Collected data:
——————

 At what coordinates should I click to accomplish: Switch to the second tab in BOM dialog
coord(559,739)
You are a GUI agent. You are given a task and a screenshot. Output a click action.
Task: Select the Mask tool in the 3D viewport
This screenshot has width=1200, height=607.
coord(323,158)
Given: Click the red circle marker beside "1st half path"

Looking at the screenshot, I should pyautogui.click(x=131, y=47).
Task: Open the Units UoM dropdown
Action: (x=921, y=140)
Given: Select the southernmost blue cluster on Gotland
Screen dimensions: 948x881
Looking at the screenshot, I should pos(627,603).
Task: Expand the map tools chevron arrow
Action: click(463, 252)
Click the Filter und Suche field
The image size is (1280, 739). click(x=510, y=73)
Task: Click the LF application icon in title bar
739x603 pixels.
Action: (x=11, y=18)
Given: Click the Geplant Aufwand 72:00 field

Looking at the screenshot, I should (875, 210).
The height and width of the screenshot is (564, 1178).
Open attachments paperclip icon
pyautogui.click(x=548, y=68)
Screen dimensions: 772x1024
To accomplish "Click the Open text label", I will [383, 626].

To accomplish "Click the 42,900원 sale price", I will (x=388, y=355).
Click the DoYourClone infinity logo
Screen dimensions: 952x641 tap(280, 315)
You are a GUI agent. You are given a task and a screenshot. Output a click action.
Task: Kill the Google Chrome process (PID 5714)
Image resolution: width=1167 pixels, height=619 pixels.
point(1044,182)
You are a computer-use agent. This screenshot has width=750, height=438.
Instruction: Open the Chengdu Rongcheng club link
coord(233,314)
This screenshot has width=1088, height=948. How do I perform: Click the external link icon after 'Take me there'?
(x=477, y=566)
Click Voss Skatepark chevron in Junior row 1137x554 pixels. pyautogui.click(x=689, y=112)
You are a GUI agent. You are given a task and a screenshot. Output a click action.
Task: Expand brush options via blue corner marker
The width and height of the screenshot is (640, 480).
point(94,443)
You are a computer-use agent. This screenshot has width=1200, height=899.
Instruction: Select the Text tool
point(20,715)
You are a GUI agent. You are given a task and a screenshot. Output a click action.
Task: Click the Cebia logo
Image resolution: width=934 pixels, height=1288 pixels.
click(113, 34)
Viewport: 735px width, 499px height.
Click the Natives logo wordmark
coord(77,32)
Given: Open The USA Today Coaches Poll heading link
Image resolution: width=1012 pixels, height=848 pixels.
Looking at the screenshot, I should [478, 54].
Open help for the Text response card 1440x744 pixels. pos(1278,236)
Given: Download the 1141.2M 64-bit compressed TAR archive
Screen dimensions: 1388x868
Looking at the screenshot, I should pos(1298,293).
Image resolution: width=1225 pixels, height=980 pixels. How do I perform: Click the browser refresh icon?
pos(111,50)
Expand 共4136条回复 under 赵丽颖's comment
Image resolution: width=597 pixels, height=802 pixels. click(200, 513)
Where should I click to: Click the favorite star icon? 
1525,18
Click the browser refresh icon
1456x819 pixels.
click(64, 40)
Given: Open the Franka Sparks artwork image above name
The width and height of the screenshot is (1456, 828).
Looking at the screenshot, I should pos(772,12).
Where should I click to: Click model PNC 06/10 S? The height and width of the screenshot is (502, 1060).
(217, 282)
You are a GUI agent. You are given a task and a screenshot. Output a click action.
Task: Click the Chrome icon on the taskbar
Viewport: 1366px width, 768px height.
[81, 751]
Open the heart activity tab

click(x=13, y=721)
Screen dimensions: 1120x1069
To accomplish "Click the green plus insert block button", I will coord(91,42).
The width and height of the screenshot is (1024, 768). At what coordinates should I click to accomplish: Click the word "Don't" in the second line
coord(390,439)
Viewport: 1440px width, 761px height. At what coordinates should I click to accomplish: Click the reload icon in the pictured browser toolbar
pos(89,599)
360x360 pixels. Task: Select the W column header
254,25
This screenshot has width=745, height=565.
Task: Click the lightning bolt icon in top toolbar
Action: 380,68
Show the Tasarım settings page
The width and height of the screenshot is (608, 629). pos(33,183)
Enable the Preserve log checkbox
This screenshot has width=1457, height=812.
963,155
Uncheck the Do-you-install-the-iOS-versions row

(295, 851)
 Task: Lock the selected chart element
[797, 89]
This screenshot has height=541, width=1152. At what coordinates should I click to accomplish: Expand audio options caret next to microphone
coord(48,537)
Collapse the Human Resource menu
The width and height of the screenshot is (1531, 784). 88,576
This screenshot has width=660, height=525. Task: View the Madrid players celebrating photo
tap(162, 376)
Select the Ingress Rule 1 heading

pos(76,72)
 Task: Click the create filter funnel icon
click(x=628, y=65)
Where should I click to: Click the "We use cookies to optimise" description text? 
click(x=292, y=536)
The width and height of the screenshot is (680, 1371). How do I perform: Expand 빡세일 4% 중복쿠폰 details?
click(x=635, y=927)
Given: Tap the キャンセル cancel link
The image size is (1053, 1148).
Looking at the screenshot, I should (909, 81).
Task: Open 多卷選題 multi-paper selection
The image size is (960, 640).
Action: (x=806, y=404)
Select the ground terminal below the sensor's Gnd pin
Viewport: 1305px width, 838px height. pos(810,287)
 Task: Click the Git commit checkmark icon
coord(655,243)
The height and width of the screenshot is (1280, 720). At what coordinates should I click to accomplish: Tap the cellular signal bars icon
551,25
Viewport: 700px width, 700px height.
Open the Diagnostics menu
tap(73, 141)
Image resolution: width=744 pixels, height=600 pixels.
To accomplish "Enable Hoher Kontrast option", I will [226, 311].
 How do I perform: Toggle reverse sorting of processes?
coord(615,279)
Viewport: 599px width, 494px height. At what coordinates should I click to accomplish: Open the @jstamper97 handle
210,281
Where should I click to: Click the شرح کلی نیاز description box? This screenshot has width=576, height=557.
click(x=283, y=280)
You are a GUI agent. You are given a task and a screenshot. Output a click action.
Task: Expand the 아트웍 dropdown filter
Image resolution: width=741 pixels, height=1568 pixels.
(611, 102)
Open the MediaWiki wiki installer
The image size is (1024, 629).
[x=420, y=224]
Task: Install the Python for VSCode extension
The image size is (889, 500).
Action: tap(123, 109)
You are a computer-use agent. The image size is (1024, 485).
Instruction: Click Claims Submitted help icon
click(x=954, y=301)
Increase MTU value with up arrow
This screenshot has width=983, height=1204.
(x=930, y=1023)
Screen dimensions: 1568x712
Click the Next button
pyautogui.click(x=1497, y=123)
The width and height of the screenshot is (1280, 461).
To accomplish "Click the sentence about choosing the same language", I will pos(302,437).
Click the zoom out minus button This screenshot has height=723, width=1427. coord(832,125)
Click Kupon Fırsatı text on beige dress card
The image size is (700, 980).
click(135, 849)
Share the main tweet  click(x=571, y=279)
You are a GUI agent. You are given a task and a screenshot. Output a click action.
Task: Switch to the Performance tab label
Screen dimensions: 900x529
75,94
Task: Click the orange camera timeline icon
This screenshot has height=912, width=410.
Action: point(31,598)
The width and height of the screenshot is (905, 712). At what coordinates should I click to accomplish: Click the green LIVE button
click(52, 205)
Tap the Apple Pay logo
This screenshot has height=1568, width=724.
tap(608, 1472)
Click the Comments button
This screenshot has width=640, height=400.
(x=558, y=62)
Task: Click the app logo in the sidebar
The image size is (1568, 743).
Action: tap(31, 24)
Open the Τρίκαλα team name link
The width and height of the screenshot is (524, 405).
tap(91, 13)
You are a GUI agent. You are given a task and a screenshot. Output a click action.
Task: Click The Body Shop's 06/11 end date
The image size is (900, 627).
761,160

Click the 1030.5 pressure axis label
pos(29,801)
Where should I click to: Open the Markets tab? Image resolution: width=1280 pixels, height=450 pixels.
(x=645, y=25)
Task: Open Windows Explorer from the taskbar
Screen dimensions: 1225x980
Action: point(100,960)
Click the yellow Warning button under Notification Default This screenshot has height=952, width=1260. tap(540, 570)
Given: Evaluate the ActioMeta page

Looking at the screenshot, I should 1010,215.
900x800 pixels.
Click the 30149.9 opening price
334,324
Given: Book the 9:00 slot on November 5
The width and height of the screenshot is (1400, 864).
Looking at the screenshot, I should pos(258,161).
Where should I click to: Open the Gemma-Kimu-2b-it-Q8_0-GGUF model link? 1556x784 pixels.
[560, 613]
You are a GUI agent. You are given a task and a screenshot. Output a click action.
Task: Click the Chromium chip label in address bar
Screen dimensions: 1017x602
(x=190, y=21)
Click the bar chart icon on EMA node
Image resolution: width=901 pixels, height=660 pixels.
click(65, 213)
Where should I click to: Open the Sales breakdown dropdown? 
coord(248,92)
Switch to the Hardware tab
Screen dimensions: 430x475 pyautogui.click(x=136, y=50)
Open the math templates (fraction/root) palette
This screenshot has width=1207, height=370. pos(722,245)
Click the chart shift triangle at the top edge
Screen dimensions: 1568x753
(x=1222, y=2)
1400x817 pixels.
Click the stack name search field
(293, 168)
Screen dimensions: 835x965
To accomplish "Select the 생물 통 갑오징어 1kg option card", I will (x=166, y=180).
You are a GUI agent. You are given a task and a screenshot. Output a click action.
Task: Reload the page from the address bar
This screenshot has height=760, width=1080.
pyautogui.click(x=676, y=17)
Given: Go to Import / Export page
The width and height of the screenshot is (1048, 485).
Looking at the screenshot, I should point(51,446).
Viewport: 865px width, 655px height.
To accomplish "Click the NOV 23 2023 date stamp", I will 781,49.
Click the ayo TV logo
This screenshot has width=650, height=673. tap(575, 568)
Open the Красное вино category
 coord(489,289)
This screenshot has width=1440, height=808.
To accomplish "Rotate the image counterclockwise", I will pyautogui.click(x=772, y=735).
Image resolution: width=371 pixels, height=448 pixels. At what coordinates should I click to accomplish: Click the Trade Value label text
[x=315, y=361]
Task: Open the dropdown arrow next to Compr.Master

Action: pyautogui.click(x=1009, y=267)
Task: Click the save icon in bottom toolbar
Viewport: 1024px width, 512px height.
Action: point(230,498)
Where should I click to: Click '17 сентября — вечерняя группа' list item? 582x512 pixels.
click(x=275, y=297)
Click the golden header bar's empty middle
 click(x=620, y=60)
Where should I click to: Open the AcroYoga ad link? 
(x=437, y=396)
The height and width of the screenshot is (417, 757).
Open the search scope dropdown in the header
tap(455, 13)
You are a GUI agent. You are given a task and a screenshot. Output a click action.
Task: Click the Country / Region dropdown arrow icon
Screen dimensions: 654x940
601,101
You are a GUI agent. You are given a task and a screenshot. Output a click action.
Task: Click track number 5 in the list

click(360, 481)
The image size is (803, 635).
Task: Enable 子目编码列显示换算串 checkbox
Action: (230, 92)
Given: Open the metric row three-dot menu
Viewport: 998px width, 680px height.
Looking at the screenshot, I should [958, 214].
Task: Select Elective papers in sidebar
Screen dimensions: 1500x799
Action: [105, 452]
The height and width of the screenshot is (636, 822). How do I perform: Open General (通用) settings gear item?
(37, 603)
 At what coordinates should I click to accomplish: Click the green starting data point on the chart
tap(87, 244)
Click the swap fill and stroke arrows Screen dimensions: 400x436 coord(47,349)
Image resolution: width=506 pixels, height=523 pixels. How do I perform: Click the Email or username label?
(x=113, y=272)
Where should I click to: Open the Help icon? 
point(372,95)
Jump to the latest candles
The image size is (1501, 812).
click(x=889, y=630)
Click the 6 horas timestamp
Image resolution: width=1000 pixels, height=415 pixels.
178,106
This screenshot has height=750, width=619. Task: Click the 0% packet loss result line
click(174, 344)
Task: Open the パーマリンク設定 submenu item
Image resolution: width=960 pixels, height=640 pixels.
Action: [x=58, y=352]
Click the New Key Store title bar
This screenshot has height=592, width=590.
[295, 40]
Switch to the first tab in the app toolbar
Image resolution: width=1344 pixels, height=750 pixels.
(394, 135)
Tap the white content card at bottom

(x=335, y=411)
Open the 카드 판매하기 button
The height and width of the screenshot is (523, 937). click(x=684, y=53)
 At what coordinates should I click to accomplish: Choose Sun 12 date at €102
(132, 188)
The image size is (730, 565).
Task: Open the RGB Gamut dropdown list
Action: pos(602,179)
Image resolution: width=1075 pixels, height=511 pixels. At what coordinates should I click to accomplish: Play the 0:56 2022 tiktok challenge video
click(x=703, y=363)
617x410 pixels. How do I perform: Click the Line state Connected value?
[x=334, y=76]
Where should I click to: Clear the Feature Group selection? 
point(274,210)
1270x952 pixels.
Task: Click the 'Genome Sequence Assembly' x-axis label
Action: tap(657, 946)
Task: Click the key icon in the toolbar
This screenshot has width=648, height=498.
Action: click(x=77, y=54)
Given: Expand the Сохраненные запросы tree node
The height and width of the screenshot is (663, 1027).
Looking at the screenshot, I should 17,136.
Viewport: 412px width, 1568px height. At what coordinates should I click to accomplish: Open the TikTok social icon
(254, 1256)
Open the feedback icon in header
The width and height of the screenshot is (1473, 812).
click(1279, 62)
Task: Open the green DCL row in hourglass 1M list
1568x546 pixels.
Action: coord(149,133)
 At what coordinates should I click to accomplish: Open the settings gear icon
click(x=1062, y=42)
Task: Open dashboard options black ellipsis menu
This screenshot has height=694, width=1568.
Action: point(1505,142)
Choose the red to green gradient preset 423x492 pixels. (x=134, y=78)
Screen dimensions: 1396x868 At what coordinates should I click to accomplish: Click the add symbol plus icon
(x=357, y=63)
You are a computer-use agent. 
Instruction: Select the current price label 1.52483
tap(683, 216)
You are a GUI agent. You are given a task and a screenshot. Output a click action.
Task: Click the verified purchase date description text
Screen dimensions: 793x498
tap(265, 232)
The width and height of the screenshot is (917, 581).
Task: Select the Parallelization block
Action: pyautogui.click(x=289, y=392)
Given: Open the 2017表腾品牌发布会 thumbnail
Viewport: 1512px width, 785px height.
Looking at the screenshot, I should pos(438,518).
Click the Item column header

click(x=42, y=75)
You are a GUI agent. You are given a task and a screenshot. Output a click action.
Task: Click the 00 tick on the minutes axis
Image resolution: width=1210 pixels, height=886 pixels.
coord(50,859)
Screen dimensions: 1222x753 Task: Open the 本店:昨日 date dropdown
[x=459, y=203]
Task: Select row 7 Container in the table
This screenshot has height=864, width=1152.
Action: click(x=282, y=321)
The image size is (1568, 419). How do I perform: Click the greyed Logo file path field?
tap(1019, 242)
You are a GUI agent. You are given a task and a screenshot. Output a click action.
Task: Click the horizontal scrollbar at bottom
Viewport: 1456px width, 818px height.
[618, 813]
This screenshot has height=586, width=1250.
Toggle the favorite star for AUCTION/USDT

——————

Look above for the line with "Image resolution: width=1075" and the line with "Task: Click the key icon in the toolbar". Retype those two lines and every line between them exactly, adding nothing.

Image resolution: width=1075 pixels, height=511 pixels. At what coordinates should I click to accomplish: Play the 0:56 2022 tiktok challenge video
click(x=703, y=363)
617x410 pixels. How do I perform: Click the Line state Connected value?
[x=334, y=76]
Where should I click to: Clear the Feature Group selection? 
point(274,210)
1270x952 pixels.
Task: Click the 'Genome Sequence Assembly' x-axis label
Action: tap(657, 946)
Task: Click the key icon in the toolbar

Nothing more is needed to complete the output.